Attending and giving talks to conferences is part and parcel of academic life and of the process of writing academic papers. If you want to take part in a conference, you will have to submit an abstract summarising the essence and the main directions of your talk. The abstract should state the thesis of the paper clearly, and present the proposed structure of the talk, including a short argument in favour of the thesis.
In this post, we provide some dos and don’ts on how to write a conference abstract.
- It is essential to be unambiguous and to use clear terms.
- Structure and articulation need to be clear; it is advisable to make paragraphs or numeration.
- The novelty of the conclusion is an important point of the evaluation, thus the clearness of the author’s own contribution is required in the abstract.
- Making the abstract rich in content and to the point at the same time is of major importance.
- It is advisable to refer to publications from recent years which either support or are in contrast with the arguments of the thesis.

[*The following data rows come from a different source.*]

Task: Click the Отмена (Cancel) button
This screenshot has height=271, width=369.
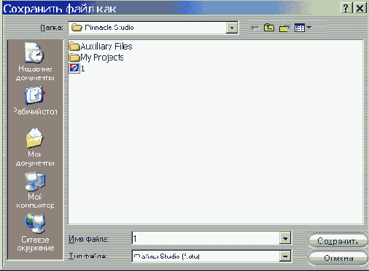Action: pyautogui.click(x=338, y=258)
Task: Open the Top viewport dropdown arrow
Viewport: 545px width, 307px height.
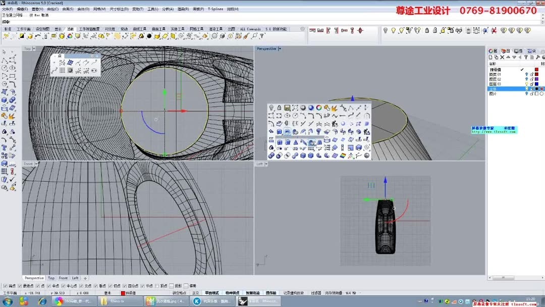Action: 34,49
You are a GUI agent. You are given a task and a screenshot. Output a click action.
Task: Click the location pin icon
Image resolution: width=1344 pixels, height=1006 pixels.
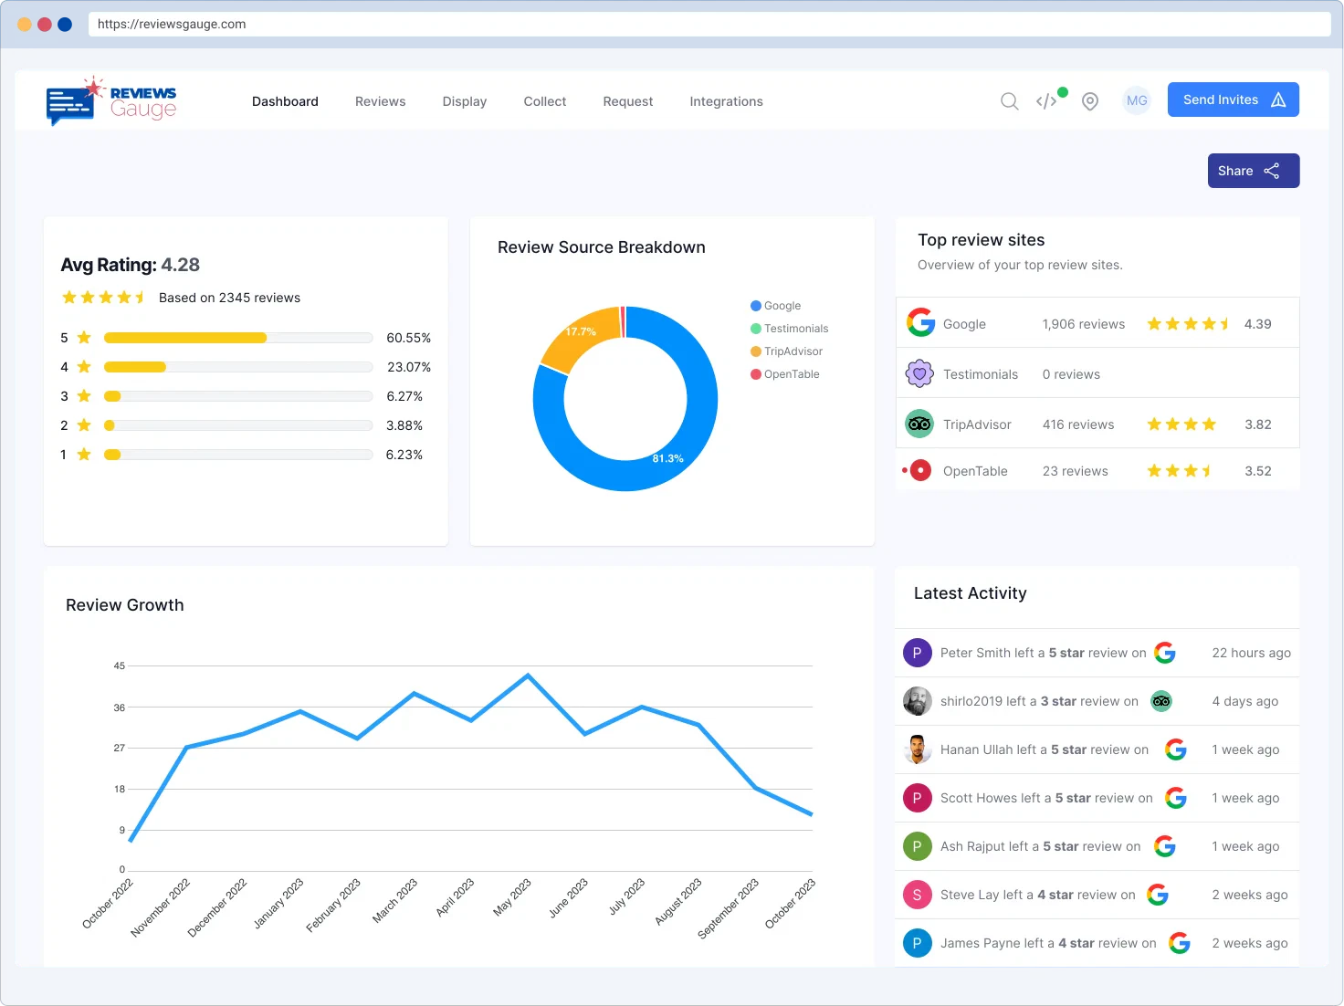click(x=1089, y=101)
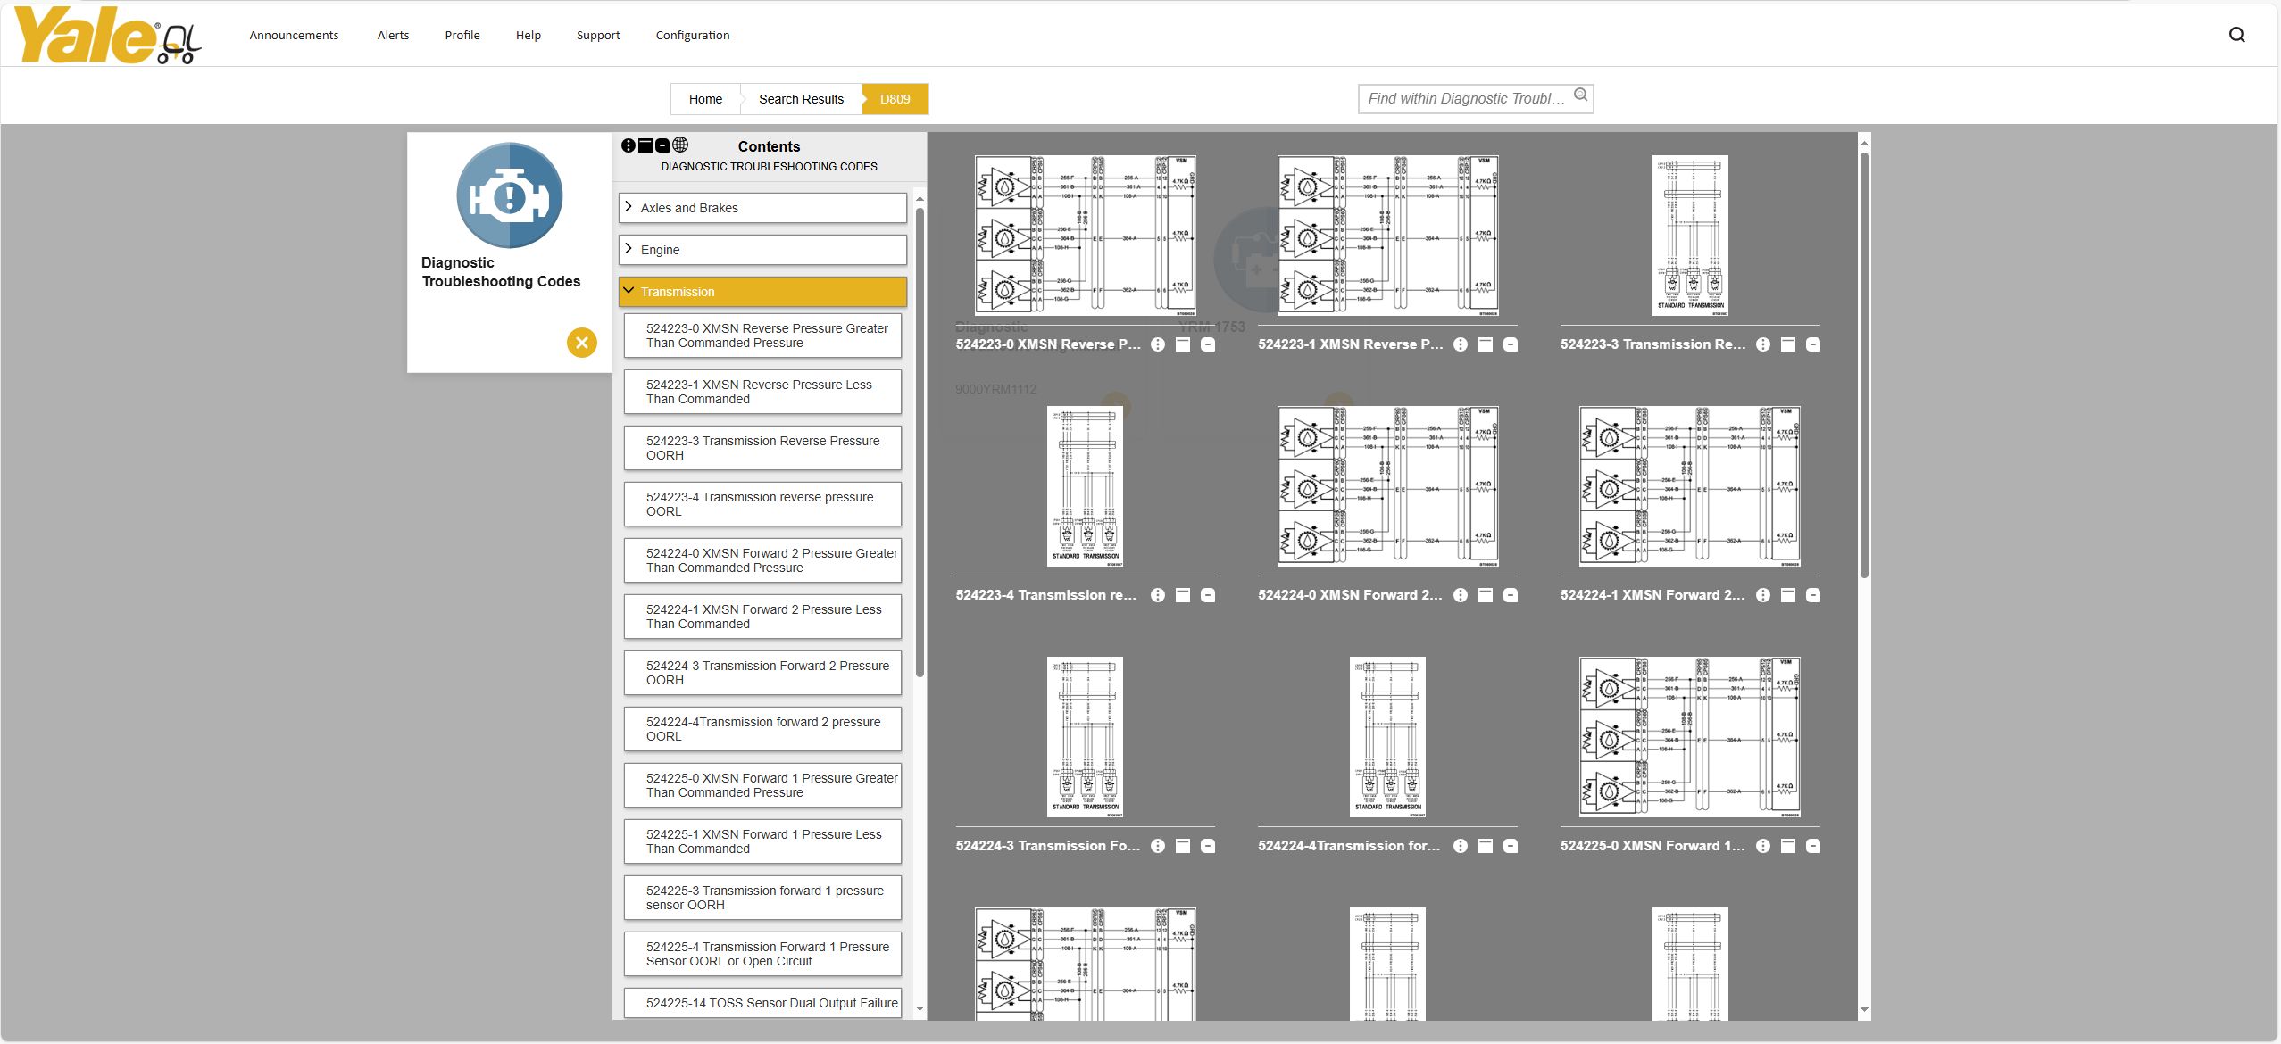Close Diagnostic Troubleshooting Codes panel with yellow X
This screenshot has width=2281, height=1044.
[582, 343]
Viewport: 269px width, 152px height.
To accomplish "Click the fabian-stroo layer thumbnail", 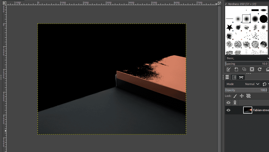I will click(x=247, y=110).
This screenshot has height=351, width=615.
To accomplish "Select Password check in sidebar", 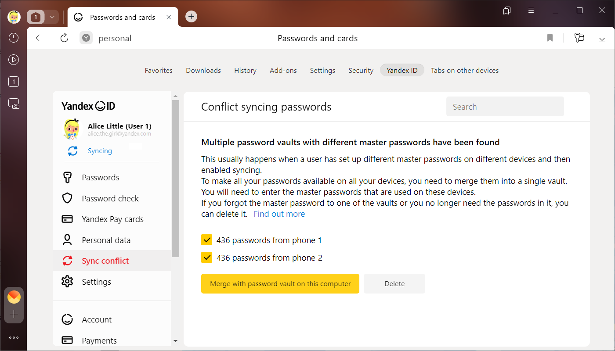I will tap(110, 198).

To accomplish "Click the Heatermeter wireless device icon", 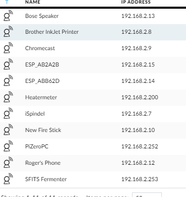I will (x=8, y=97).
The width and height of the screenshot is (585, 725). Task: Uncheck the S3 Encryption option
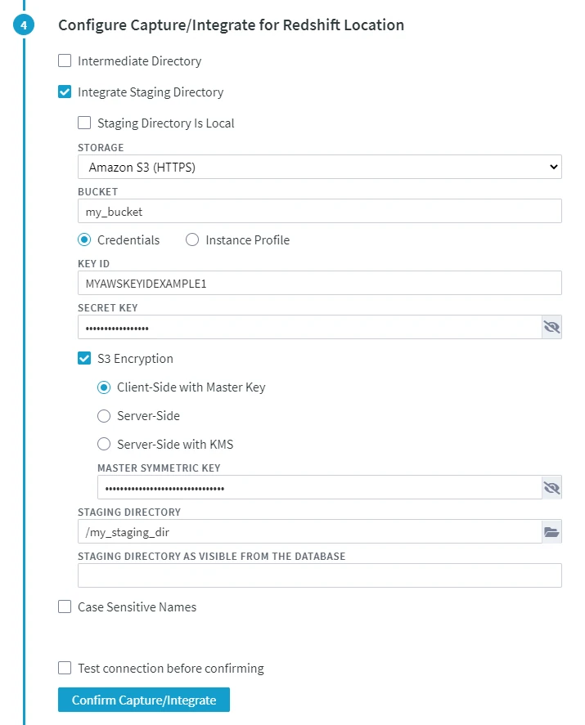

- Indicating at least the directions of your answers to possible objections against the thesis might be useful.
- It is also advisable to introduce the method with which you work, if that is an unusual one.
- An abstract which merely summarises the given philosophical work or the related known literature is not acceptable.
- The abstract does not have to go deep into all the details and it is not recommended to list all your examples either.
- The abstract should contain only a moderate number of citations.
- Refrain by all means from exceeding the length limit.